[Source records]
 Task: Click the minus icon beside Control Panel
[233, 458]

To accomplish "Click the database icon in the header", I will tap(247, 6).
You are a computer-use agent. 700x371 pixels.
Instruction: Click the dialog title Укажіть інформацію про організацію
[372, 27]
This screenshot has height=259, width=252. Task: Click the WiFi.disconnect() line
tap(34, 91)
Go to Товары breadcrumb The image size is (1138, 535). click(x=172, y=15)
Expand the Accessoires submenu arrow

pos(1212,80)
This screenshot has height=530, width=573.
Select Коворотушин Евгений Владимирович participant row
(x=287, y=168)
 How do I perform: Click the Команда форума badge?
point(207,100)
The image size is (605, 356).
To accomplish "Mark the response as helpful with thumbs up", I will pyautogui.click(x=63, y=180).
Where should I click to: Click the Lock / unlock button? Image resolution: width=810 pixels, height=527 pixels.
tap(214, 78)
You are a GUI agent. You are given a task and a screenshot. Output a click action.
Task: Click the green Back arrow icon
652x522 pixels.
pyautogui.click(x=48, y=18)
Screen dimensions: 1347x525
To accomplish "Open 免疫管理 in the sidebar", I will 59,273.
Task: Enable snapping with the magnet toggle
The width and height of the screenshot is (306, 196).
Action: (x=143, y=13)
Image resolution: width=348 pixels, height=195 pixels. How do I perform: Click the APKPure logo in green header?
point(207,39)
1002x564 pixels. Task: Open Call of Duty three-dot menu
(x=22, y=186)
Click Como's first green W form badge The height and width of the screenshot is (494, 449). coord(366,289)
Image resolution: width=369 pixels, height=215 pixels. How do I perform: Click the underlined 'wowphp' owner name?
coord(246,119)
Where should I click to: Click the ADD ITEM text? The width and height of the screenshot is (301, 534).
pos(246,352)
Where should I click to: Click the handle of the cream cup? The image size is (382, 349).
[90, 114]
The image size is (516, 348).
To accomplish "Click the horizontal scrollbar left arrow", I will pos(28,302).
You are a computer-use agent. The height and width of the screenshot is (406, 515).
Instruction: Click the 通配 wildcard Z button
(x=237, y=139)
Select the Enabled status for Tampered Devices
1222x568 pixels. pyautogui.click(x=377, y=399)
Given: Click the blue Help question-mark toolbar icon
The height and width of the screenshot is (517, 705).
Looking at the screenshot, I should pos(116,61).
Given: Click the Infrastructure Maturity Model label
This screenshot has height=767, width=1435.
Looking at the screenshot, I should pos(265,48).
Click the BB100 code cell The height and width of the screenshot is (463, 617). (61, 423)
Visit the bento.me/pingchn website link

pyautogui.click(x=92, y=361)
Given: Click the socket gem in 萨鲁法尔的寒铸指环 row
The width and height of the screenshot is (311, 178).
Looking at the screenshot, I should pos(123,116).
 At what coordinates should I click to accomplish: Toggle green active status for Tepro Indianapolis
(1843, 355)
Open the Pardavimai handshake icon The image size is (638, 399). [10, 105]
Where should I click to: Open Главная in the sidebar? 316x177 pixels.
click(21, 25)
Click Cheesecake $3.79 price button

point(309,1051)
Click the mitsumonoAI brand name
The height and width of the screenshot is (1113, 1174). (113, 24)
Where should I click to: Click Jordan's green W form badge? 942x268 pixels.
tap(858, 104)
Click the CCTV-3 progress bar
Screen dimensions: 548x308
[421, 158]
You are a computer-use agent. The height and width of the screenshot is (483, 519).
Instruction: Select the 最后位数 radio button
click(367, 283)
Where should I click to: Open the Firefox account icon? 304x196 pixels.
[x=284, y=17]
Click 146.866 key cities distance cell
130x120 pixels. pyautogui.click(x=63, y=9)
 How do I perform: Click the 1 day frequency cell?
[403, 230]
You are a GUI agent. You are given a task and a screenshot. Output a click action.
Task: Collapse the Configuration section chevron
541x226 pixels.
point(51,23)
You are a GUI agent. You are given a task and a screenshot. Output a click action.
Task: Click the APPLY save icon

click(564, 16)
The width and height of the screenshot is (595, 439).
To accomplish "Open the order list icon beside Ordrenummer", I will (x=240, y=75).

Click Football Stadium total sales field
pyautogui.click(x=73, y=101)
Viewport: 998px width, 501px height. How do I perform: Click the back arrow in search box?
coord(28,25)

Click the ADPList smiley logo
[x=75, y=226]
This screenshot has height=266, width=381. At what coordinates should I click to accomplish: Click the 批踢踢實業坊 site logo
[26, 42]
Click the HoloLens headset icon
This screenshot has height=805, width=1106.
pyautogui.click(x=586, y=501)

**Problem requirements**
From the entries above, print the lines beginning at the one with "is (406, 515)." and stopping after the one with "Given: Click the blue", exactly as written and with nothing else.

**Output of the task**
You are a computer-use agent. The height and width of the screenshot is (406, 515).
Instruction: Click the 通配 wildcard Z button
(x=237, y=139)
Select the Enabled status for Tampered Devices
1222x568 pixels. pyautogui.click(x=377, y=399)
Given: Click the blue Help question-mark toolbar icon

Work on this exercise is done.